- The discovery has been published in the Journal of Archaeological Science.
- After determining the age of the animals, it created a big excitement within history enthusiasts.
- "The materials suggest that armed horsemen who fought on horseback could have appeared in the Eurasian steppes no later than 1600 BC."
A new discovery by Russian and Kazakh archeologists uncovered evidence of horsemanship. The discovery is very valuable, as it is 700 years earlier that was recorded previously. Horsemanship has been a very important aspect of history, which changed the military and how wars were conducted.
But when did people learn the art of riding? This question and analysis has always been uneasy. There is evidence of horse domestication as early as two millennia B.C., but “breeding horses” does not mean “riding.” Most likely, the most ancient horse breeders bread them as a status symbol.

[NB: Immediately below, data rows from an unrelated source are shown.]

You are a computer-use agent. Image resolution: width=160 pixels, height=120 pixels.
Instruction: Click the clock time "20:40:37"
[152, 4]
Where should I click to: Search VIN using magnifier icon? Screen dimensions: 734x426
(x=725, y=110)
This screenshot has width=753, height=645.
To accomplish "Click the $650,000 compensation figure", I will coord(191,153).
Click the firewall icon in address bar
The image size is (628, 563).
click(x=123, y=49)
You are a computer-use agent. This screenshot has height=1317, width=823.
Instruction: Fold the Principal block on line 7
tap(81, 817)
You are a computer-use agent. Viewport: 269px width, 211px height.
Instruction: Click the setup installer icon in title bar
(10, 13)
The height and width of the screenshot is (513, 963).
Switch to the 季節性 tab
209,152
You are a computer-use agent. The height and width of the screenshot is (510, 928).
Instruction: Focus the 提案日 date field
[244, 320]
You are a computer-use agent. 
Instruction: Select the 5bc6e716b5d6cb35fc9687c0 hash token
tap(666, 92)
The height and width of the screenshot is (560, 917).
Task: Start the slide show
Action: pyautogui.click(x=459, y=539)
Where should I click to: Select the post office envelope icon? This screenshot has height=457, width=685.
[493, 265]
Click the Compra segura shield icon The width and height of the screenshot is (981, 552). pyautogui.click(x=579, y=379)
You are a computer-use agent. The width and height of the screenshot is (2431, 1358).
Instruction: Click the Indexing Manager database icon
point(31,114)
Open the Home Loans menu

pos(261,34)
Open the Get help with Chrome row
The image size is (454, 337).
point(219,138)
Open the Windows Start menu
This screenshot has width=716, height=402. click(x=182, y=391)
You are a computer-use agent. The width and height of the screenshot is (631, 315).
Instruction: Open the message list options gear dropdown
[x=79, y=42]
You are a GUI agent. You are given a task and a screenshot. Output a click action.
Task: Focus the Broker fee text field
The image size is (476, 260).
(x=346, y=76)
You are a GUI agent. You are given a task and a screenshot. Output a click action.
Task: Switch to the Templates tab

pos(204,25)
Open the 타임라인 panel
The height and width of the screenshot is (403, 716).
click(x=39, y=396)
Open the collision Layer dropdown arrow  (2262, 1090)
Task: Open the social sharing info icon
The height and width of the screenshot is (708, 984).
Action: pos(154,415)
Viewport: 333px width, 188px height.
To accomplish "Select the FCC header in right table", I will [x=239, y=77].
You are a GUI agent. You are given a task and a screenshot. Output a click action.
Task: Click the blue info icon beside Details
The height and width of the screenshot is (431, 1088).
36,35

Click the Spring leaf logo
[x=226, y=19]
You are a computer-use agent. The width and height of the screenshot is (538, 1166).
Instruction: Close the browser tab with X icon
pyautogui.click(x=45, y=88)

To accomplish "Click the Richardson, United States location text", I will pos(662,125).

The early Mesopotamian civilizations used chariots of war, but not mounted cavalry. Furthermore, at the earlier years, the advent of riding horses changed the life of the civilizations. A large number of troops could move quickly over long distances and probably contributed to the largest scale wars.
It also changed certain power balances for the myriad of the great empires. The Turkic Khaganate is a prime example, which stretched from the Far East to the North Caucasus in the Seventh Century AD. Even at the beginning of the 20th century, the cavalry remained a powerful shock force, often deciding the outcome of the battle, if not the war.
The discovery has been published in the Journal of Archaeological Science titled “Early evidence for horse utilization in the Eurasian steppes and the case of the Novoil’inovskiy 2 Cemetery in Kazakhstan.” The discovery happened during the excavations of one of the burial mounds “Novoilinovsky-2” in Kazakhstan.
About three and a half millennia ago, the carriers of the Andronovo culture of the bronze age buried their dead here. Archaeologists have found the remains of a stallion and a mare. In itself, this is not surprising. It has long been known that people of Andronovo tribes raised horses for meat (a tradition that is preserved in the Kazakh steppes to this day).
After determining the age of the animals, it created a big excitement within history enthusiasts. The stallion at the time of death was about twenty years old, and the mare about 18. Additionally, next to the horses were found parts of ancient bridles.
But this is not all. Experts found pathological changes in the animals’ skulls, which were probably caused by the constant wearing of a harness. This is also indicated by the marks on the horse’s cheekbones.
Archaeologists strongly believe that these horses were used for riding, and not just harnessed to chariots. Using the radiocarbon method, experts determined the age of the find with an accuracy of several decades.
According to one of the authors of the article, “the materials suggest that armed horsemen who fought on horseback could have appeared in the Eurasian steppes no later than 1600 BC.” He believes that the rider buried with his horses belonged to the powerful elite of ancient society. However, the role of this layer in the life of the Andronovo remains a subject of debate.
Another hypothesis is that armed horsemen were a kind of bronze age sheriffs. They kept order and settled conflicts, for which they were respected by their tribesmen, and received generous offerings from them. It is possible that the truth is somewhere in the middle.
Any government is interested in maintaining order on its territory, but at the same time, the burden of its maintenance might not be so voluntary.